Rivian dropped a bombshell yesterday with its announcement of a $5 billion investment from Volkswagen. The two companies will work together on software development for electric vehicles, with VW fronting Rivian $1 billion right off the bat. An additional $4 billion will come later, but if you're like us, the news probably left you with a major question: What about Scout Motors?

It doesn't take a leap of logic to see parallels here between Scout and Rivian. Scout is developing an electric pickup and SUV, whereas Rivian already has a pickup and SUV. It's a curious development to say the least, but VW Head of Strategy and Finance Communications Christopher Hauss tells us all is proceeding as planned with Scout.

"Our commitment towards Scout has not changed at all," he said. "Clear focus is now on taking the next steps in our joint venture plans with Rivian."

To refresh your memory, in May 2022 VW announced it was reviving the American off-road nameplate as an EV. Teasers show an SUV and a truck, both of which will be built at a new manufacturing plant in South Carolina. Magna Steyr is an engineering partner, helping Scout develop a new platform that won't borrow anything from VW's MEB architecture.

Presumably, this also means Rivian bones aren't in the mix. But you can't deny the similarity between the two companies. Both are young—the R1T launched in late 2021 and Scout doesn't even have a prototype yet. Both currently feature just two vehicles, a pickup and an SUV. And both are grabbing billions of dollars from Volkswagen.

The VW/Rivian partnership will help Rivian bring other mass-market models into production, namely the recently announced R2 and R3. VW will get Rivian's experience in software and electrical architecture, areas where the German brand has struggled.
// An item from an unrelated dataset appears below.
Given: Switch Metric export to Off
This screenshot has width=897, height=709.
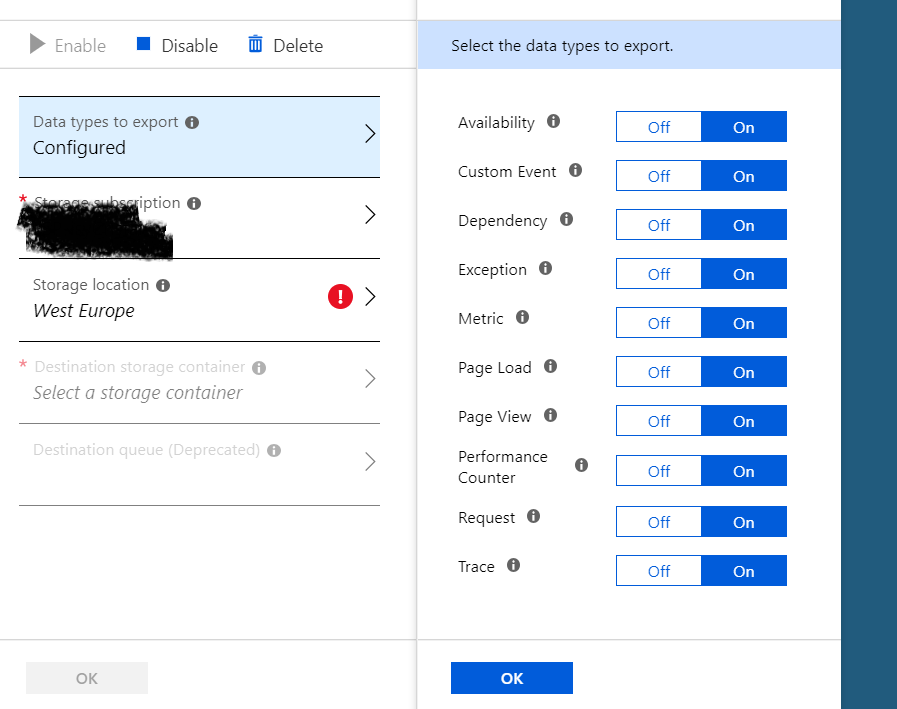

Whether any of that expertise reaches Scout Motors remains to be seen, but we wouldn't be surprised if that was a factor behind VW's decision to invest.

"Through our cooperation, we will bring the best solutions to our vehicles faster and at lower cost," said VW Group CEO Oliver Blume. "We are also acting in the best interest of our strong brands, which will inspire with their iconic products."